If education is meant to be the great equaliser, it remains a distant dream for India’s girls.
Health: The silent crisis
The most shocking of all is India’s position in the Health and Survival sub-index: it ranks 143rd out of 148.
Despite advances in healthcare infrastructure and maternal care initiatives, gender-based health disparities remain stark in the country.
The issue of missing women, a term coined by the Nobel laureate Amartya Sen, continues to haunt India. Discriminatory practices like female foeticide, neglect of girls’ health, and higher mortality rates among women endure across regions and social groups.
The child sex ratio has barely improved, with 929 girls per 1,000 boys according to the latest National Family Health Survey-5 data. In affluent states like Haryana and Punjab, patriarchal attitudes ensure that the preference for a male child persists.
Sunita Hansda, a young woman from Khanakul Block of Hooghly District, narrates a common ordeal : denied iron supplements during pregnancy due to family indifference, she lost her new-born daughter to preventable complications.
Multiply this by millions, and one can understand India’s 143rd rank.
Political empowerment
The only area where India performs relatively better is on the Political Empowerment sub-index, ranking 69th.
This is largely due to the constitutional provision of 33 percent reservation for women in local government bodies or Panchayat Raj institutions. At the national level, however, women hold just 15 percent of seats in Parliament and 13 percent in the state legislatures.
While notable figures like President Droupadi Murmu and several female chief ministers (currently India has Mamata Banerjee in West Bengal and Rekha Gupta in Delhi) in India’s history are symbols of hope, political tokenism is no substitute for structural change. The long-delayed Women’s Reservation Act or Nari Shakti Vandan Act 2023, proposing 33 percent seats for women in Parliament and State Legislatures, although passed by Parliament, is expected to be implemented only after 2029.
The cost of silence
Perhaps the most unsettling revelation in the 2025 report is the stagnation of India’s progress since 2006, when WEF began this annual exercise.
Among 100 countries with continuous data, India ranks 63rd in terms of progress — demonstrating that it has done little while other countries have moved ahead.
Why does this matter?
Because discussions around gender inequality are increasingly relegated to academic debates, feminist forums, or token observances on Women’s Day. Mainstream media rarely covers these statistics. The humanities and social science departments, traditionally spaces for such discussions, face steady defunding and delegitimisation.
Yet, international embarrassment cannot be contained by suppressing domestic voices. The same government ministers who proudly narrate India’s growth story at WEF summits must also be held accountable for the country’s appalling gender equality record.
What India needs to do
To seek global leadership, India must first confront its widening gender gap.
This begins with the speedy implementation of the Women’s Reservation Act and robust investments in women’s skill development, employment opportunities, and reproductive healthcare.

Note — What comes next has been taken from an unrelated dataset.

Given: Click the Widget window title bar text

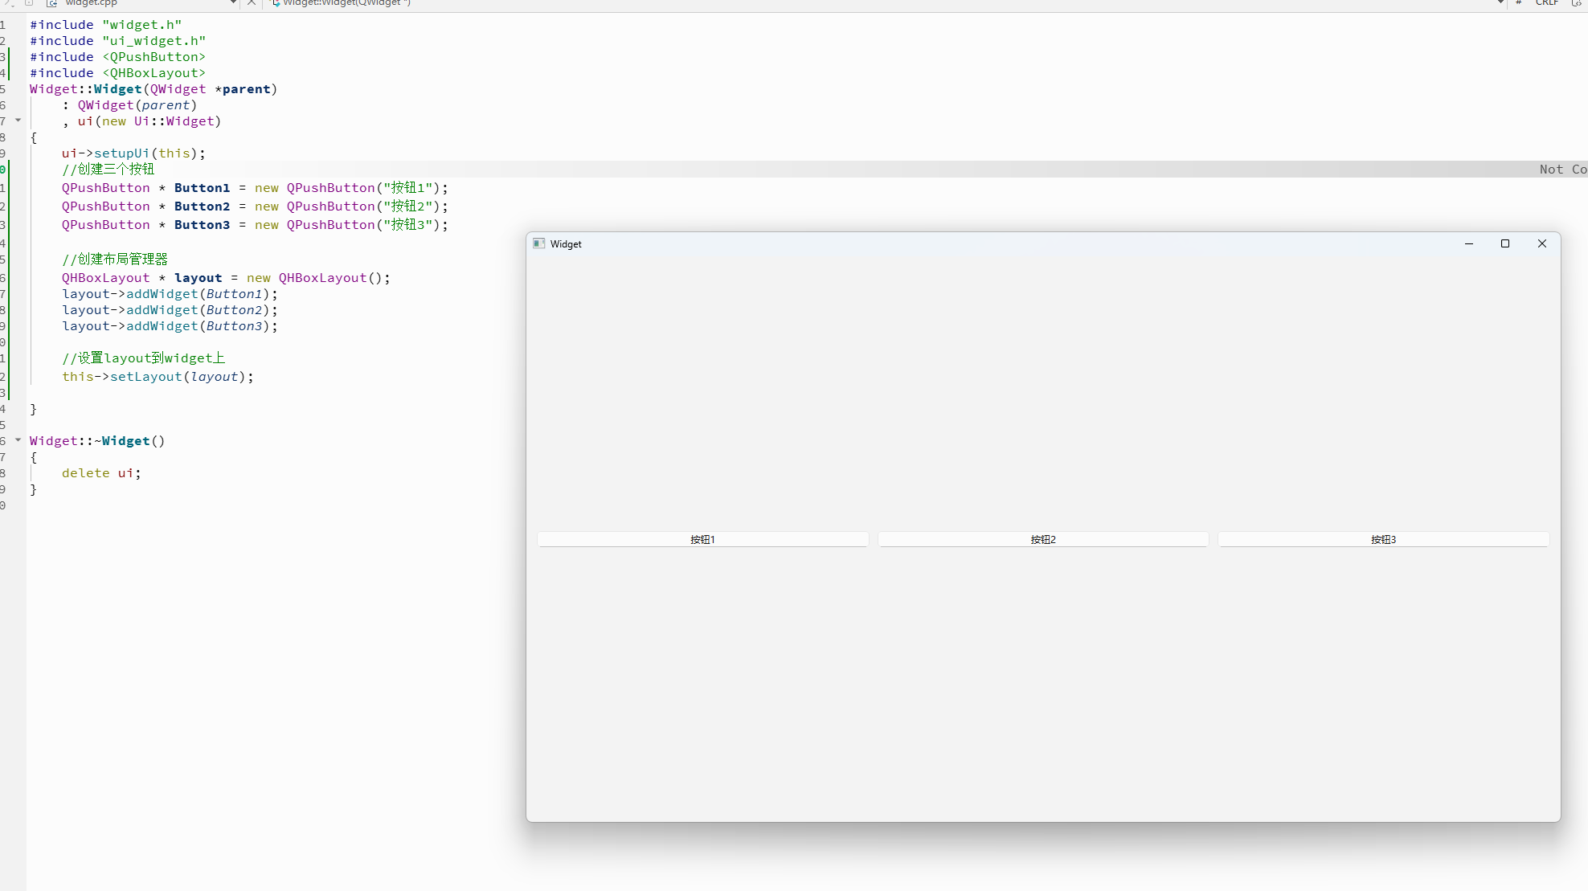Looking at the screenshot, I should pyautogui.click(x=566, y=244).
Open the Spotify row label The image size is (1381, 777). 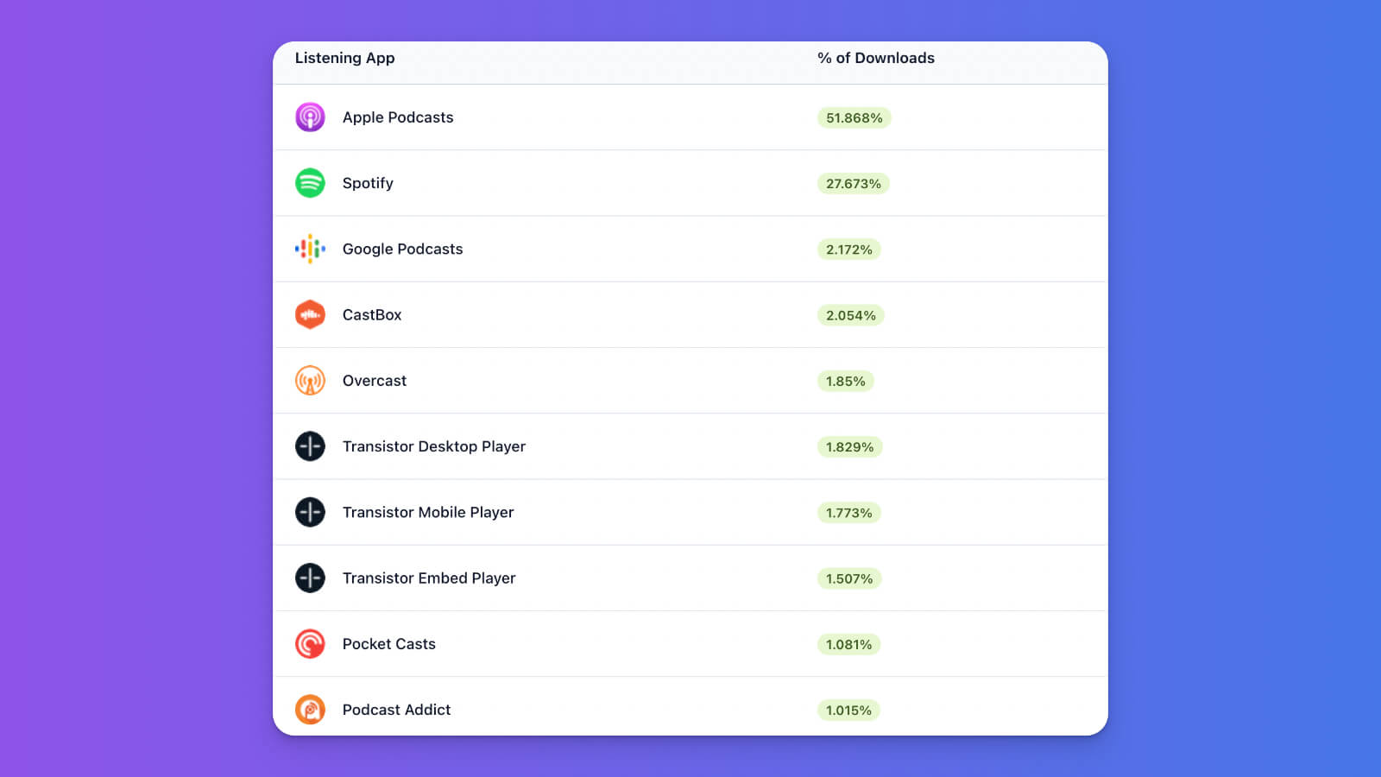click(x=368, y=183)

Persistent issues like female foeticide and low female labour force participation can no longer be ignored.
Ensuring that girls complete secondary and higher education is vital to break intergenerational cycles of inequality.
Simultaneously, making workplaces safer, harassment-free, and inclusive is not optional but essential for meaningful economic growth. However, state action alone won’t suffice. Citizens must demand gender-sensitive policies, challenge everyday sexism, and push for women’s representation in decision-making spaces.